−挨拶に代えて−

マレー音楽をちゃんと聞き始めたのは1991年頃だったと思う。ワールドミュージックがかつてないほどの盛り上がりをみせ、アジアの大衆音楽を聞く人も増えてきたころだ。東南アジアの音楽ではインドネシアのダンドゥットやクロンチョン、タイのルークトゥンやモーラムなどが話題に上り、わたし自身もやはり、その辺のジャンルに首を突っ込み始めたばかりだった。
マレーシアのアルバムで最初に買ったのは多分、『アルバム・ムラユ・デリ』という1982年リリースのカセット。ダンドゥットのような刺激を求めていた当時のわたしには少し物足りなかったが、なんとなく毎日かけて聞いているうち、まろやかで女性的な歌声とコブシにだんだん引き込まれていったような気がする。

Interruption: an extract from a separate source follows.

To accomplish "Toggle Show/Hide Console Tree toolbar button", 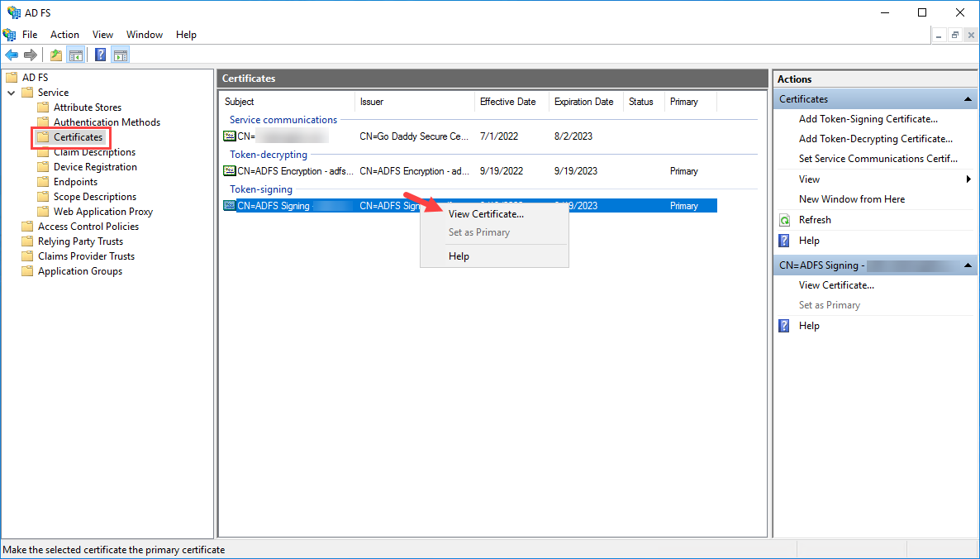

間もなく、独学でマレー語(マレーシア語)をやり始めた。これは単に、英語の他になにか外国語をやりたいと思ったからで、当時はマレーシアに旅行する予定もまったくなかった。入門用テキストを修了した後は語学学校にも通い始めたが、初級クラスを終えたところでインドネシア語クラスに変えてしまい、その2年後にはインドネシアへ留学することになった。
話は少しさかのぼるが、初めてのマレーシア旅行は1992年のこと。トランジットで寄ったシンガポールからジョホールバルへちょっと羽を伸ばした2泊3日の小旅行だった。この時、マレーシアを訪れるインドネシア語学習者なら誰もが味わうという「言語ギャップ」を初体験。テレビのニュースはなんとなく理解できるが、街中で普通の人が話している日常会話が恐ろしいほどに聞き取れなかった。ショックを受けたわたしは、現地のラジオ放送をカセットテープに片っ端から録音して日本に持ち帰った。これらのテープは通勤電車の中などで聞きまくり、後に留学先のインドネシアにも持っていくことになったが、リスニングの勉強用というだけでなく、アナウンサーのトークの合間に入るムラユ音楽のリズムとメロディが体内にしみ込み消えなくなる要因にもなったかもしれない。
伝統系のエスニックな音にはすでに慣れ親しんでいたわたしも、おセンチに泣きまくる典型的マレー歌謡の方に興味が沸くまでには2年ほどの時間が必要だった。きっかけは、『アジア・バグ―ス』というテレビ番組でマレーシア人の出場者が歌うラブ・バラードを何べんも聞いたことか。それとも、旅行の時に買ったジアナ・ゼインやラムラ・ラムのカセットを聞くたびに、(東南アジアでの)初恋相手だったマレー娘の顔が浮かび、悲壮感を共有できるようになったせいかもしれない。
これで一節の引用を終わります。